Retype the material below from the line containing "Task: Open the Python Packages tool window" up to and including the line containing "click(x=58, y=175)", keeping every character as it stands.
--*--
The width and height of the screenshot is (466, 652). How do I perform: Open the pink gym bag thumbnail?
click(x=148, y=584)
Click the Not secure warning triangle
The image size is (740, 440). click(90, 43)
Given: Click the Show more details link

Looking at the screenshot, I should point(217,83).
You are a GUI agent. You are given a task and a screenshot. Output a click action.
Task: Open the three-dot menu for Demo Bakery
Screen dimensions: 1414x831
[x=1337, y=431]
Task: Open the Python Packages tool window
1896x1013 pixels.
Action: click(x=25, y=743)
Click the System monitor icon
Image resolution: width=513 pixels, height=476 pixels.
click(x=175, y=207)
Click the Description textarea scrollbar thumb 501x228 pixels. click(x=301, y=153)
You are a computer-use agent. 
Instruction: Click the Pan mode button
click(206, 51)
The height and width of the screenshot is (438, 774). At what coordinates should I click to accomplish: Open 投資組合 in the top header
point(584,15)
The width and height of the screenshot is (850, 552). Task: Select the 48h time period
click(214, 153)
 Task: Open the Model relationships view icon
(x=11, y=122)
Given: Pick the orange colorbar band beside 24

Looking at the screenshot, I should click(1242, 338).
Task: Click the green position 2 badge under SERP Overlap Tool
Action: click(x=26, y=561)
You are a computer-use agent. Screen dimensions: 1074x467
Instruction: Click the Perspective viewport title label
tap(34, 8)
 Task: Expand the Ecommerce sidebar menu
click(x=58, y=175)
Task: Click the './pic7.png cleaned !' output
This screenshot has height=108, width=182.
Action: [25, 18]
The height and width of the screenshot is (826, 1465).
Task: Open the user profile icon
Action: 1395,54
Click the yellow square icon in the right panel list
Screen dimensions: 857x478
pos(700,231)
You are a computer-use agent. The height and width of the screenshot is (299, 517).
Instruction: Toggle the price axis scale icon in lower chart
--*--
### The solution
Task: Open the Python Packages tool window
1896x1013 pixels.
Action: click(x=25, y=743)
Click the System monitor icon
Image resolution: width=513 pixels, height=476 pixels.
click(x=175, y=207)
Click the Description textarea scrollbar thumb 501x228 pixels. click(x=301, y=153)
You are a computer-use agent. 
Instruction: Click the Pan mode button
click(206, 51)
The height and width of the screenshot is (438, 774). At what coordinates should I click to accomplish: Open 投資組合 in the top header
point(584,15)
The width and height of the screenshot is (850, 552). Task: Select the 48h time period
click(214, 153)
 Task: Open the Model relationships view icon
(x=11, y=122)
Given: Pick the orange colorbar band beside 24

Looking at the screenshot, I should click(1242, 338).
Task: Click the green position 2 badge under SERP Overlap Tool
Action: click(x=26, y=561)
You are a computer-use agent. Screen dimensions: 1074x467
Instruction: Click the Perspective viewport title label
tap(34, 8)
 Task: Expand the Ecommerce sidebar menu
click(x=58, y=175)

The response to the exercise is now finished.